I don't think anyone has posted this yet. I love the idea.

I don’t think anyone has posted this yet. I love the idea.
This Large Format 3D Printer Made from Two $9.99 Side Tables is the Ultimate IKEA Hack

Alright, I’m impressed.

Why is it called a hack? Ive got ikea stuff. Thats not really rigid. I dont know. Maybe ill build a printer out of eggboxes. Yay iam smart

Steel would be way better

It seems just an elaborate and very complicated 3d printer that looks good and hides all cables/etc… there have been other IKEA Hacks attempts but maybe the creator wasn’t as ambitious to create videos and instructables (this looks more rigid, albeit not as good looking: https://is.gd/sDHRPf) …
IKEA LACK table is very light, I wonder about overall rigidity/stability.

I think people get to hung up about rigidity. There are some i3s that produce good results and the gantry flexes loads. The original Printrbots were just thin plywood and string and they can be tuned to something acceptable. Rigidity is good to a point, but you’re only accelerating a couple of hundred grams of gear, not crash testing it!
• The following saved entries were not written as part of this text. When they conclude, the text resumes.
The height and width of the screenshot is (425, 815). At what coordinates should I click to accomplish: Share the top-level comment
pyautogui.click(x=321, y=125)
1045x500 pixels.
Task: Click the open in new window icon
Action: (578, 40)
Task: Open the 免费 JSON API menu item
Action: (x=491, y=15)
I agree, the less rigid a machine the lower the speed needed for acceptable results… but most want to speed up the prints not slow them down. That means accelerations, jerks, etc. Those need rigidity.

We all have different tolerance for ringing, corner blobbing, and slow prints. At this point, a monkey with an Internet connection could build a floppy printer that needs to run slow. We want to see some engineering.

One more thing, maybe the table itself would be rigid enough with two boards and some legs in between, as those legs are pretty lat on the ends and there is quite a large area where they butt the board, but there comes the Red plastic part that has only 2 walls that is interposed between the legs and the board… wtf? Making it deliberately weaker? Couldn’t the red pieced be bolted to the sides of the legs? Has it got to be prettier despite loosing rigidity? … well, I haven’t seen one print yet but I am sure we’ll have those kind of videos for the people who fall for it.

I just think that often people see print artifacts and they always blame rigidity. What about lash or elasticity in the belts or that steppers become notchy when you are driving them hard? There’s got to be a point of diminishing returns and I’m pretty sure most printers are well beyond it and there are bigger elephants…
Anyway, you can happily sit on this IKEA framed printer in most orientations, so it must be fairly stiff.

Maybe it could be made more rigid with tentioned Dynema from corner to corner.